* WHAT IS REQUIRED
Output everything in the listing exactly, with no line missing.
[[ PROVIDED RECORDS, beginning ]]
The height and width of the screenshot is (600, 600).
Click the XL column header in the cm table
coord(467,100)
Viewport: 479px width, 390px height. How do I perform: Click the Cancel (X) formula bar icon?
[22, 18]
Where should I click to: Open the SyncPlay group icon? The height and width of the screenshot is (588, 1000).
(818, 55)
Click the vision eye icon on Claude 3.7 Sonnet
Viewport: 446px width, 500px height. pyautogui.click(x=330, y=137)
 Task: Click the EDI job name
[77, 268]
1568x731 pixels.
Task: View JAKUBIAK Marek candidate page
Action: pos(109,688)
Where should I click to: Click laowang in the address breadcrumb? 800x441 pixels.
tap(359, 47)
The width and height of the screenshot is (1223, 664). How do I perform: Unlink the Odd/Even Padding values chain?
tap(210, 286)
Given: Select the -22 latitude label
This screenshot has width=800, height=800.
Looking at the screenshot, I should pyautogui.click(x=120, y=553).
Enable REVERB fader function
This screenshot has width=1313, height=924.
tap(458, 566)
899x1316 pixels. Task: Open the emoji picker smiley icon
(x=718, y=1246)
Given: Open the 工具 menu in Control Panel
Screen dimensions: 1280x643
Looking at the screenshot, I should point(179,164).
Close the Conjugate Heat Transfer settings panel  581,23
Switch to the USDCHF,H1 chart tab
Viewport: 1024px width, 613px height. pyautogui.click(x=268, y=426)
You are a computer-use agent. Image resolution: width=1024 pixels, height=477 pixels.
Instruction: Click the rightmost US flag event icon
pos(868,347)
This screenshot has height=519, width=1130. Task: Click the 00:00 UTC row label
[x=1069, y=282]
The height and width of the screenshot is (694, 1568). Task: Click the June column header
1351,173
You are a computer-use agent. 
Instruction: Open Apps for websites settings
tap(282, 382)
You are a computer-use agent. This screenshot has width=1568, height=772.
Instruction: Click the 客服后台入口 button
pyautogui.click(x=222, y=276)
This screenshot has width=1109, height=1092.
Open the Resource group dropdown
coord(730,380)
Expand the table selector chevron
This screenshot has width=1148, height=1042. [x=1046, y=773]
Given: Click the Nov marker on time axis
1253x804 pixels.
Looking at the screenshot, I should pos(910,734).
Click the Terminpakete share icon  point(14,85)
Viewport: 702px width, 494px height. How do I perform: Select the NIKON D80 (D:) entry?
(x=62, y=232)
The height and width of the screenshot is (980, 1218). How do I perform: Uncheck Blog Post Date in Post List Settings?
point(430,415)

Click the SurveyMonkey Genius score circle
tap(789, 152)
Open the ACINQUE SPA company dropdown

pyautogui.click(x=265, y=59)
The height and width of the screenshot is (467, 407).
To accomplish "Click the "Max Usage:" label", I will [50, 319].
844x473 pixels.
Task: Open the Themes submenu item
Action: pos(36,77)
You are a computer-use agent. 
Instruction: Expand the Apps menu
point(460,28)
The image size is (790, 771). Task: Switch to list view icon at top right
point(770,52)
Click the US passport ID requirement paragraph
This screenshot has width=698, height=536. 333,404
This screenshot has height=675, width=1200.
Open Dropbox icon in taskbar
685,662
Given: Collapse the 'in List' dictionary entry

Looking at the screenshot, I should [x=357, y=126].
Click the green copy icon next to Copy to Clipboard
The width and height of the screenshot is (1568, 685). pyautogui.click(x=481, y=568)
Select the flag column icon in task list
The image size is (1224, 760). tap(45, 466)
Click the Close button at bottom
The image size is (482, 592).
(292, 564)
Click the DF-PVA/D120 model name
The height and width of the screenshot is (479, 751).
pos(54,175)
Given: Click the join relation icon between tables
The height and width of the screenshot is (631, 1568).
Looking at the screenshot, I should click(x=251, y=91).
[[ PROVIDED RECORDS, end ]]
* OUTPUT FOR THIS TASK
The height and width of the screenshot is (600, 600).
Click the XL column header in the cm table
coord(467,100)
Viewport: 479px width, 390px height. How do I perform: Click the Cancel (X) formula bar icon?
[22, 18]
Where should I click to: Open the SyncPlay group icon? The height and width of the screenshot is (588, 1000).
(818, 55)
Click the vision eye icon on Claude 3.7 Sonnet
Viewport: 446px width, 500px height. pyautogui.click(x=330, y=137)
 Task: Click the EDI job name
[77, 268]
1568x731 pixels.
Task: View JAKUBIAK Marek candidate page
Action: pos(109,688)
Where should I click to: Click laowang in the address breadcrumb? 800x441 pixels.
tap(359, 47)
The width and height of the screenshot is (1223, 664). How do I perform: Unlink the Odd/Even Padding values chain?
tap(210, 286)
Given: Select the -22 latitude label
This screenshot has width=800, height=800.
Looking at the screenshot, I should pyautogui.click(x=120, y=553).
Enable REVERB fader function
This screenshot has width=1313, height=924.
tap(458, 566)
899x1316 pixels. Task: Open the emoji picker smiley icon
(x=718, y=1246)
Given: Open the 工具 menu in Control Panel
Screen dimensions: 1280x643
Looking at the screenshot, I should point(179,164).
Close the Conjugate Heat Transfer settings panel  581,23
Switch to the USDCHF,H1 chart tab
Viewport: 1024px width, 613px height. pyautogui.click(x=268, y=426)
You are a computer-use agent. Image resolution: width=1024 pixels, height=477 pixels.
Instruction: Click the rightmost US flag event icon
pos(868,347)
This screenshot has height=519, width=1130. Task: Click the 00:00 UTC row label
[x=1069, y=282]
The height and width of the screenshot is (694, 1568). Task: Click the June column header
1351,173
You are a computer-use agent. 
Instruction: Open Apps for websites settings
tap(282, 382)
You are a computer-use agent. This screenshot has width=1568, height=772.
Instruction: Click the 客服后台入口 button
pyautogui.click(x=222, y=276)
This screenshot has width=1109, height=1092.
Open the Resource group dropdown
coord(730,380)
Expand the table selector chevron
This screenshot has width=1148, height=1042. [x=1046, y=773]
Given: Click the Nov marker on time axis
1253x804 pixels.
Looking at the screenshot, I should pos(910,734).
Click the Terminpakete share icon  point(14,85)
Viewport: 702px width, 494px height. How do I perform: Select the NIKON D80 (D:) entry?
(x=62, y=232)
The height and width of the screenshot is (980, 1218). How do I perform: Uncheck Blog Post Date in Post List Settings?
point(430,415)

Click the SurveyMonkey Genius score circle
tap(789, 152)
Open the ACINQUE SPA company dropdown

pyautogui.click(x=265, y=59)
The height and width of the screenshot is (467, 407).
To accomplish "Click the "Max Usage:" label", I will [50, 319].
844x473 pixels.
Task: Open the Themes submenu item
Action: pos(36,77)
You are a computer-use agent. 
Instruction: Expand the Apps menu
point(460,28)
The image size is (790, 771). Task: Switch to list view icon at top right
point(770,52)
Click the US passport ID requirement paragraph
This screenshot has width=698, height=536. 333,404
This screenshot has height=675, width=1200.
Open Dropbox icon in taskbar
685,662
Given: Collapse the 'in List' dictionary entry

Looking at the screenshot, I should [x=357, y=126].
Click the green copy icon next to Copy to Clipboard
The width and height of the screenshot is (1568, 685). pyautogui.click(x=481, y=568)
Select the flag column icon in task list
The image size is (1224, 760). tap(45, 466)
Click the Close button at bottom
The image size is (482, 592).
(292, 564)
Click the DF-PVA/D120 model name
The height and width of the screenshot is (479, 751).
pos(54,175)
Given: Click the join relation icon between tables
The height and width of the screenshot is (631, 1568).
Looking at the screenshot, I should click(x=251, y=91).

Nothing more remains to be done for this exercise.